Un vetro più antico delle piramidi

Il vetro del deserto libico (Libyan Desert Glass, o LDG) è un tipo di vetro naturale traslucido che si rinviene in un’area remota del Sahara, nota come Grande Mare di Sabbia, al confine tra l’Egitto e la Libia. Le sue tonalità di colore variano dal giallo al verde oliva, e la sua trasparenza lo rende simile a pietre preziose come il peridoto o il topazio.

Ma ciò che lo rende davvero incredibile è la sua età, riconducibile a circa 28 milioni di anni fa, quindi, molto prima che le civiltà umane iniziassero a costruire le prime infrastrutture. Il vetro del deserto, però, racconta una storia fatta di calore e distruzione: esso è il risultato di un evento cosmico che ha interessato la superficie terrestre in un’epoca da noi lontanissima.

L’evento di formazione

Per interi decenni, geologi e altri studiosi si sono interrogati sull’origine del vetro del deserto libico. Le prime ipotesi suggerivano che si trattasse del prodotto di attività vulcaniche o di fulmini. Però, la composizione chimica e strutturale del vetro ha fornito indizi chiari: si tratta di sabbia “particolare”. Infatti, è un materiale formato da sabbia fusa a temperature elevate, superiori a 1.600 °C.

La teoria oggi più accreditata è quella dell’evento da impatto atmosferico: un asteroide o una cometa avrebbe attraversato l’atmosfera terrestre esplodendo in volo (fenomeno di airburst). L’onda d’urto e l’energia termica prodottisi avrebbero poi dato origine ad un’enorme palla di fuoco in grado di fondere la sabbia che si sarebbe rapidamente raffreddata subito dopo, formando distese di vetro distribuite su un’area di circa 6.000 km².
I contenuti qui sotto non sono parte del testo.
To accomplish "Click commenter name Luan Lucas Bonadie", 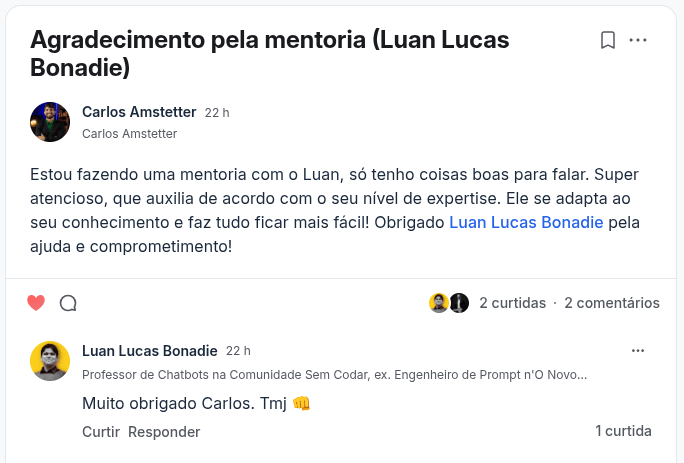I will (x=149, y=351).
Ricostruzione grafica di un airburst Credits: SciTechDaily

Altri studi sembrano seguire la linea dell’impatto diretto con la formazione di un cratere, il quale, secondo tali teorie, sarebbe stato eroso nel tempo. Tuttavia, non è mai stato individuato un cratere da impatto associato al LDG, il che rende la sua origine ancora oggi oggetto di ricerca e discussione. Niente panico: gli extraterrestri non c’entrano nulla!

Un parente delle tektiti

Questo tipo di vetro esibisce analogie con le tektiti, frammenti vetrosi generati dalla fusione di rocce terrestri durante impatti meteorici. Le tektiti si trovano in aree ben definite (le strewn fields) come in Indocina, Australia o America centrale.

Come le tektiti, il vetro libico è povero in acqua, ha una struttura amorfa e una composizione fatta da circa il 98% di SiO₂. Per contro, mostra inclusioni di zirconi parzialmente trasformati in baddeleyite (ZrO₂). Questa è l’evidenza schiacciante di temperature oltre i 1.700 °C, compatibili solo con eventi ad alta energia.

La magia dell’Antico Egitto

Il vetro del deserto libico ha anche un profondo significato storico e simbolico, grazie al suo legame con l’Antico Egitto.

Spostiamoci verso Valle dei Re. Nel corredo funerario del faraone Tutankhamon, morto intorno al 1323 a.C., è stato ritrovato uno scarabeo in vetro libico, incastonato al centro pettorale. Questo non era una semplice decorazione, si trattava invece di un amuleto sacro, scolpito in un materiale rarissimo, che gli artigiani egizi dovevano aver raccolto e lavorato con cura.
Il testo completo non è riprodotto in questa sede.